··· Raw data ···

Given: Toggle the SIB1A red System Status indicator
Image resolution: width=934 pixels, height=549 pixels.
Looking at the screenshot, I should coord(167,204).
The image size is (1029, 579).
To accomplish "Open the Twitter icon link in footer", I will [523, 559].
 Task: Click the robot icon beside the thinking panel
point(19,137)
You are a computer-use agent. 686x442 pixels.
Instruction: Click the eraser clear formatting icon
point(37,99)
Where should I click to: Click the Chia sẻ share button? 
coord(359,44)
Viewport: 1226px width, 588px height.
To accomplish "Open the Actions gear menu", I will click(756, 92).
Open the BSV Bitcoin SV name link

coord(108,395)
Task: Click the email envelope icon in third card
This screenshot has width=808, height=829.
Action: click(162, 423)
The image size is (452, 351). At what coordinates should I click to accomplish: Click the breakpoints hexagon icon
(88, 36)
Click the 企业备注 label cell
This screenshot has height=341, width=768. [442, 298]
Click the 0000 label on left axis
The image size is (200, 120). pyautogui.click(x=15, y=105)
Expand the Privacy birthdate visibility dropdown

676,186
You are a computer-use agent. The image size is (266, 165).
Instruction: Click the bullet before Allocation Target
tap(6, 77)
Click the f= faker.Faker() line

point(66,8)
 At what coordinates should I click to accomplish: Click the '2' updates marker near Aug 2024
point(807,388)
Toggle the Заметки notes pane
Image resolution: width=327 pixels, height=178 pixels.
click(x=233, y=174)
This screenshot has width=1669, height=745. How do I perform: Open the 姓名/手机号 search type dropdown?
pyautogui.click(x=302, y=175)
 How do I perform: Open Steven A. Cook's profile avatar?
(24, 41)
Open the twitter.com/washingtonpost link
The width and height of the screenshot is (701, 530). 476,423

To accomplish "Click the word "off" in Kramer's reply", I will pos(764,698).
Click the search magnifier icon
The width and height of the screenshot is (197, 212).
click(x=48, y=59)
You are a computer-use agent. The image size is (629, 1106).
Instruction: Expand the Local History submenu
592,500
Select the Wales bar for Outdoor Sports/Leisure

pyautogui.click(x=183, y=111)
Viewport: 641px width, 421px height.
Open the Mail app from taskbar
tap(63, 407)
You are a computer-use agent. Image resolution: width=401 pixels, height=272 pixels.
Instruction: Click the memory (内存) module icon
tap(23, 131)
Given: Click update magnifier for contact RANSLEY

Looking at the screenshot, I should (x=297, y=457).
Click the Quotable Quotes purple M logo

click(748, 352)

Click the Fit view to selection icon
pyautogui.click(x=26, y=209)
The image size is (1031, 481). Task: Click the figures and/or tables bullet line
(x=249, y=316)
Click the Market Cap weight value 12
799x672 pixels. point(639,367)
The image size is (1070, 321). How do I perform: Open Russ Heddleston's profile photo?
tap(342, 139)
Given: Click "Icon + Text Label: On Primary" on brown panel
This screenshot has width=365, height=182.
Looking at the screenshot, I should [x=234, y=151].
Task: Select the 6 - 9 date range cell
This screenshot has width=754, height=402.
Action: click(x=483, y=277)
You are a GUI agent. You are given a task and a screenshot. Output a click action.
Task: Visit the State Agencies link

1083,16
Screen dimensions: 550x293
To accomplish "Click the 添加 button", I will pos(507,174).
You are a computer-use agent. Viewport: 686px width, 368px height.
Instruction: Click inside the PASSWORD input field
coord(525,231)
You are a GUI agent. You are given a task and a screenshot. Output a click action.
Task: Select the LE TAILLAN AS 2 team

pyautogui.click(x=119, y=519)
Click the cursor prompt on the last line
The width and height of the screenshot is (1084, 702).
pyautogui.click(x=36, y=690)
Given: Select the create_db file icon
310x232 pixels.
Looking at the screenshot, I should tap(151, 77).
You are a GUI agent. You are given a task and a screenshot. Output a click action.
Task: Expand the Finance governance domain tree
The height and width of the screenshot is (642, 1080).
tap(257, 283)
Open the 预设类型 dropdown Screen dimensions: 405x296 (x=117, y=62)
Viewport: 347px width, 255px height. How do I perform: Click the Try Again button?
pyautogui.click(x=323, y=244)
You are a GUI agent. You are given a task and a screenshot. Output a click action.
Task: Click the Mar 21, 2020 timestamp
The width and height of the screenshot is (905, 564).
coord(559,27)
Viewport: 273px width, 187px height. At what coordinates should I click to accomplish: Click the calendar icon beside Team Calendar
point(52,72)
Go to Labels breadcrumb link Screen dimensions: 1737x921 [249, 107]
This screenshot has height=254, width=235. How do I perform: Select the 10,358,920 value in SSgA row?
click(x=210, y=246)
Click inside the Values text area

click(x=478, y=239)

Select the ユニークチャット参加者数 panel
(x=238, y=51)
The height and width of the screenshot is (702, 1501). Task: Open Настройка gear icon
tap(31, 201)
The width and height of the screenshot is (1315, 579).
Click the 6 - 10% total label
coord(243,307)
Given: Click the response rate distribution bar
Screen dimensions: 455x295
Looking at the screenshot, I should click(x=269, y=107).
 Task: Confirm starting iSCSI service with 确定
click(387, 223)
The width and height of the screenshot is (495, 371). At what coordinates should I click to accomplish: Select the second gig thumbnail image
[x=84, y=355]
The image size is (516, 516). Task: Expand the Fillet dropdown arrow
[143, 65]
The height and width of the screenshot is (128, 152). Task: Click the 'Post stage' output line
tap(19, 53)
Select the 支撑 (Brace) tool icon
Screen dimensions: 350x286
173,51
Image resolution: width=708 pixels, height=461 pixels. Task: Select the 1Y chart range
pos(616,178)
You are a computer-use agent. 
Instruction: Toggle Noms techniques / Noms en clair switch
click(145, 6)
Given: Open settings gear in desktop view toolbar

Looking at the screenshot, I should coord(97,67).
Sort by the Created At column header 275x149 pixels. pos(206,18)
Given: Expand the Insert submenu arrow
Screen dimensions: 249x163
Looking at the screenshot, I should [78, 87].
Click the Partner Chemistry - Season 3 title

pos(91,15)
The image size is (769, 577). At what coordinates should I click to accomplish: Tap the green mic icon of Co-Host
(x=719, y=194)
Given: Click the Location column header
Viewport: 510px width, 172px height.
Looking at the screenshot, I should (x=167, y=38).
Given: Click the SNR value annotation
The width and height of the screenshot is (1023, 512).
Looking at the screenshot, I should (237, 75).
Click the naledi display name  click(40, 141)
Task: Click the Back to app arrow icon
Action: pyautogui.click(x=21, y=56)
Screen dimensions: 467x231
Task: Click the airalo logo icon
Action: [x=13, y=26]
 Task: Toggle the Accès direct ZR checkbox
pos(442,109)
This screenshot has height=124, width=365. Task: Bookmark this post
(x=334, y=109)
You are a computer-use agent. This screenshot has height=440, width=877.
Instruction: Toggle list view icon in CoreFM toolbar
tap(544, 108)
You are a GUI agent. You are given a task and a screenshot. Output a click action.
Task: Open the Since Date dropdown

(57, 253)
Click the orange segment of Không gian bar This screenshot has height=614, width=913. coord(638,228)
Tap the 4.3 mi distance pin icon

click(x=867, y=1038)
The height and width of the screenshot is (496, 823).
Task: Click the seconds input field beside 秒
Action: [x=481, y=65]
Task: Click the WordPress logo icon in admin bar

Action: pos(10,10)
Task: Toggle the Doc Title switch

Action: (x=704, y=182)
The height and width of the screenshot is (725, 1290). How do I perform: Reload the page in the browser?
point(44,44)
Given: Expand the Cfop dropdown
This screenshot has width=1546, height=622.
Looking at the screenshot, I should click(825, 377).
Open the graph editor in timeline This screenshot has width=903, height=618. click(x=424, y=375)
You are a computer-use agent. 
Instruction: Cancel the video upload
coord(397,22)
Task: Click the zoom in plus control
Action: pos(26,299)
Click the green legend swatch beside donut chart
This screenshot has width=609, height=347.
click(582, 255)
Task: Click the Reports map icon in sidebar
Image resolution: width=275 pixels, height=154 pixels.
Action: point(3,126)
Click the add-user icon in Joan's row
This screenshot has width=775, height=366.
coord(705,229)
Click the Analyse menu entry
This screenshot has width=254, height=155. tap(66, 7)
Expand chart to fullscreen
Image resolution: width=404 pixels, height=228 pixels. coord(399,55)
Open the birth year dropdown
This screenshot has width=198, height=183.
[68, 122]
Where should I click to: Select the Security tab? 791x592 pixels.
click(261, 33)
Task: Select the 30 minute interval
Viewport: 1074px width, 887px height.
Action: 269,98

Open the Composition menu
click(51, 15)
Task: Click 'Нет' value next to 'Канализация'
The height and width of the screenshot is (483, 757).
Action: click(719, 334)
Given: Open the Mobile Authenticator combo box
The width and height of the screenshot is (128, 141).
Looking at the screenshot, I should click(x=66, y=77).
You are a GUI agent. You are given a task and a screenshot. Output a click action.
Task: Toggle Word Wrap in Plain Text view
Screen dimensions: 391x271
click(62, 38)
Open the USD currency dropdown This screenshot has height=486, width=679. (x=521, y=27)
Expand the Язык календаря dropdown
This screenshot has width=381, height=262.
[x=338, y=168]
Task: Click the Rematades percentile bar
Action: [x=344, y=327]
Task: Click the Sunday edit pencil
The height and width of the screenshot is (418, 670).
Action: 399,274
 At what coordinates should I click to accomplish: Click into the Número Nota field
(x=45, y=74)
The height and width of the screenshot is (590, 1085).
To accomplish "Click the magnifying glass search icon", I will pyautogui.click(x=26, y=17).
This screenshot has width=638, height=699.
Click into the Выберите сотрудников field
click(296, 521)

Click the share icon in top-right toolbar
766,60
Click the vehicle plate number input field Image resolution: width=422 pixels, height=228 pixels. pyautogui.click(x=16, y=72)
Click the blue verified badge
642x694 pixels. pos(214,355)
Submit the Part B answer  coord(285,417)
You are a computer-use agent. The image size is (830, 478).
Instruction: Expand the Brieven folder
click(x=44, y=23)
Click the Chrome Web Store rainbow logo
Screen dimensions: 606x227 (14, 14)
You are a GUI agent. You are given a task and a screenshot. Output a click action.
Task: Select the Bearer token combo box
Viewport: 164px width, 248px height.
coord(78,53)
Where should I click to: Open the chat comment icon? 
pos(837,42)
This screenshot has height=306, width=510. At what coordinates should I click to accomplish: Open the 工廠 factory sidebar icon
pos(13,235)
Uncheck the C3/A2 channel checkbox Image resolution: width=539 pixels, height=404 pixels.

···

▸ **Action item**:
In the material above, transcribe exactly the lines beginning at the one with "This screenshot has width=1546, height=622." and ending at the one with "Task: Select the 30 minute interval", both included.

▸ **Output of the exercise**:
This screenshot has width=1546, height=622.
Looking at the screenshot, I should click(825, 377).
Open the graph editor in timeline This screenshot has width=903, height=618. click(x=424, y=375)
You are a computer-use agent. 
Instruction: Cancel the video upload
coord(397,22)
Task: Click the zoom in plus control
Action: pos(26,299)
Click the green legend swatch beside donut chart
This screenshot has width=609, height=347.
click(582, 255)
Task: Click the Reports map icon in sidebar
Image resolution: width=275 pixels, height=154 pixels.
Action: point(3,126)
Click the add-user icon in Joan's row
This screenshot has width=775, height=366.
coord(705,229)
Click the Analyse menu entry
This screenshot has width=254, height=155. tap(66, 7)
Expand chart to fullscreen
Image resolution: width=404 pixels, height=228 pixels. coord(399,55)
Open the birth year dropdown
This screenshot has width=198, height=183.
[68, 122]
Where should I click to: Select the Security tab? 791x592 pixels.
click(261, 33)
Task: Select the 30 minute interval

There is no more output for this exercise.